Chicago Board of Trade soybean futures on Friday were $9.89-3/4 per bushel, down 2-1/4 cents.

“That basis will be nice but in the long run I think the greater economic impact will be the attraction of more opportunities for raising livestock because of the new supply of soybean meal,” Wagner said.

“We are already starting to see interest in our area for more pork and poultry production since the announcement.”

Family-owned Zeeland Farm Services plans to build the second plant in the state of Michigan with capacity of 40 million bushels, to open in 2019. The company built Michigan’s first soybean processor in 1996 in Zeeland.

The company will supply soybean meal to hog, turkey, dairy and aquaculture farms in Michigan and export both soymeal and soyoil, said Cliff Meeuwsen, president of Zeeland.

Due to a lack of processing plants in Michigan, much of the soybeans there are shipped to Ohio where merchant giants Archer Daniels Midland Co, Bunge Ltd and Cargill Inc have plants.

Soymeal then gets shipped back to Michigan to feed animals, raising costs.

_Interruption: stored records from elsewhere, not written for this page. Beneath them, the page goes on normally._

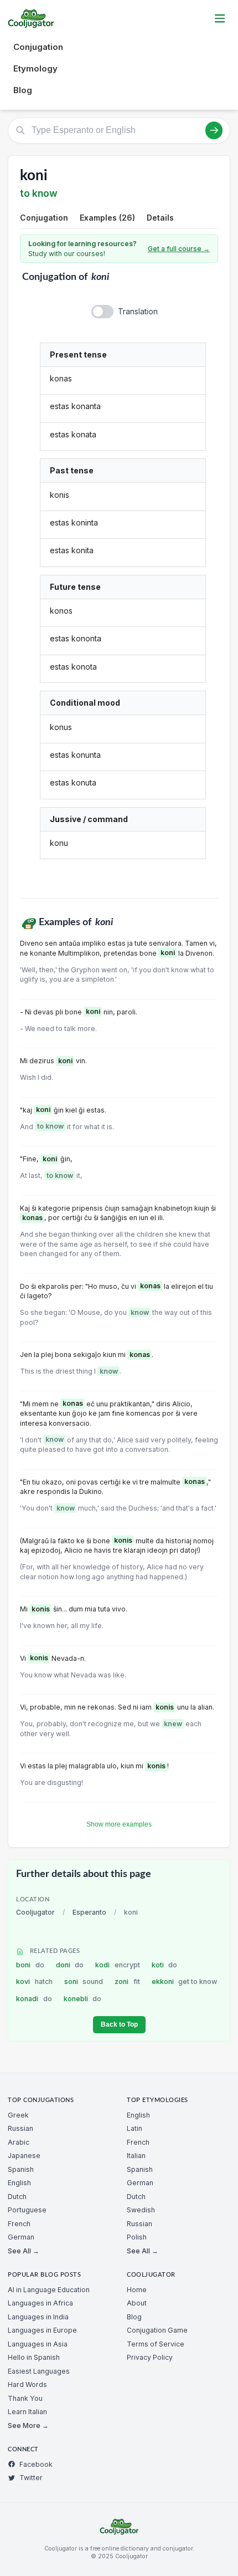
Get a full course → (179, 248)
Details (160, 217)
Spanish (21, 2169)
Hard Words (27, 2384)
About (137, 2303)
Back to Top (119, 2024)
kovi (34, 1981)
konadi (34, 1999)
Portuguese (27, 2210)
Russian (20, 2128)
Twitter (31, 2477)
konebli (83, 1999)
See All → (23, 2251)
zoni (127, 1981)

“We hope to cut those costs out, thereby raising the price of soybeans to producers and cutting the cost of feed and protein to livestock producers,” Zeeland’s Meeuwsen said.

Earlier this year Perdue Farms opened a processor with capacity for 17.5 million bushels in Pennsylvania, that state’s first large-scale soy crushing plant.

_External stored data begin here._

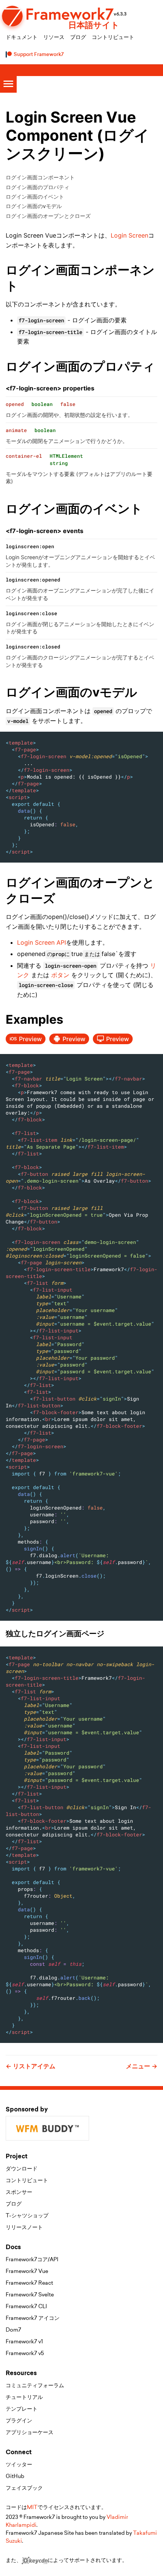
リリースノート (24, 2227)
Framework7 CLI (26, 2306)
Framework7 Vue (27, 2271)
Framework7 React (29, 2282)
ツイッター (19, 2464)
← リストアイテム (30, 2066)
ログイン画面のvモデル (34, 206)
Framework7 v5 (25, 2353)
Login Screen (129, 235)
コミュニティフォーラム (35, 2385)
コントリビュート (113, 37)
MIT (32, 2507)
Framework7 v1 (24, 2341)
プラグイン (19, 2420)
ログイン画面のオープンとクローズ (48, 216)
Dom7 (13, 2329)
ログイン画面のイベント (35, 196)
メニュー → (141, 2066)
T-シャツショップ (27, 2215)
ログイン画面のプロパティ (37, 187)
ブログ (78, 37)
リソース (53, 37)
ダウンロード (22, 2168)
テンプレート (22, 2408)
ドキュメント (22, 37)
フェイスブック (24, 2487)
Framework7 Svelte (30, 2294)
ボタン (60, 975)
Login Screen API (41, 942)
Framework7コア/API (32, 2259)
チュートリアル (24, 2397)
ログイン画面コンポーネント (40, 177)
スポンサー (19, 2192)
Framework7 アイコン (33, 2318)
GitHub (15, 2476)
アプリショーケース (29, 2432)
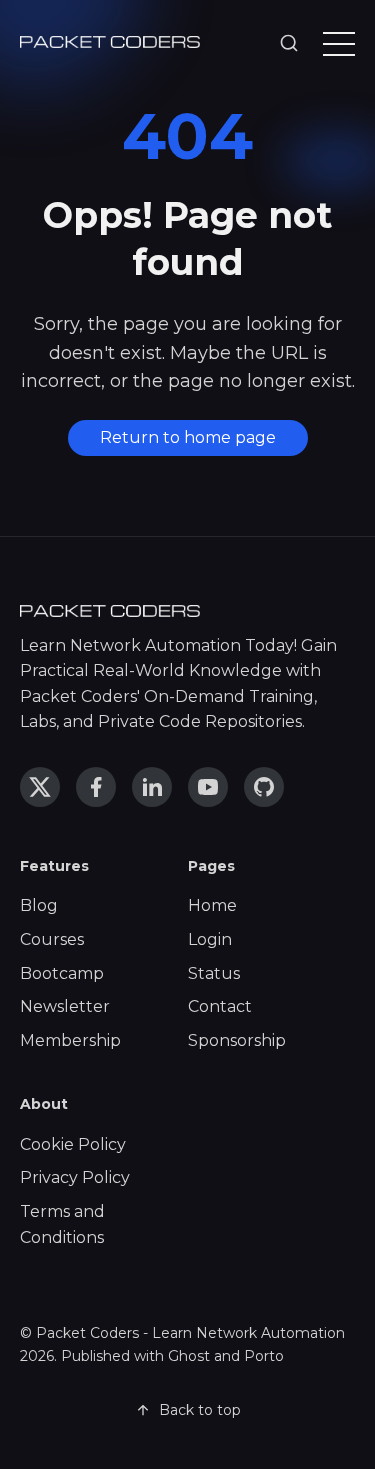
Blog (39, 905)
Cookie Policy (73, 1144)
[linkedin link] (152, 787)
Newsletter (65, 1006)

Many of the new facilities are in places outside the central U.S. Midwest soy belt, taking advantage of increased supplies from farmers in those areas that have switched to soybeans from less profitable crops such as wheat.

Grain handlers will increase their profits by building the plants, as the margins are bigger for crushing than they are for simply buying and shipping soybeans, said Mike Steenhoek, executive director of the Soybean Transportation Coalition.

“The old adage is it’s better to export meat than (soy) meal and better to export meal than soybeans. You are always trying to export that higher-value product,” Steenhoek said.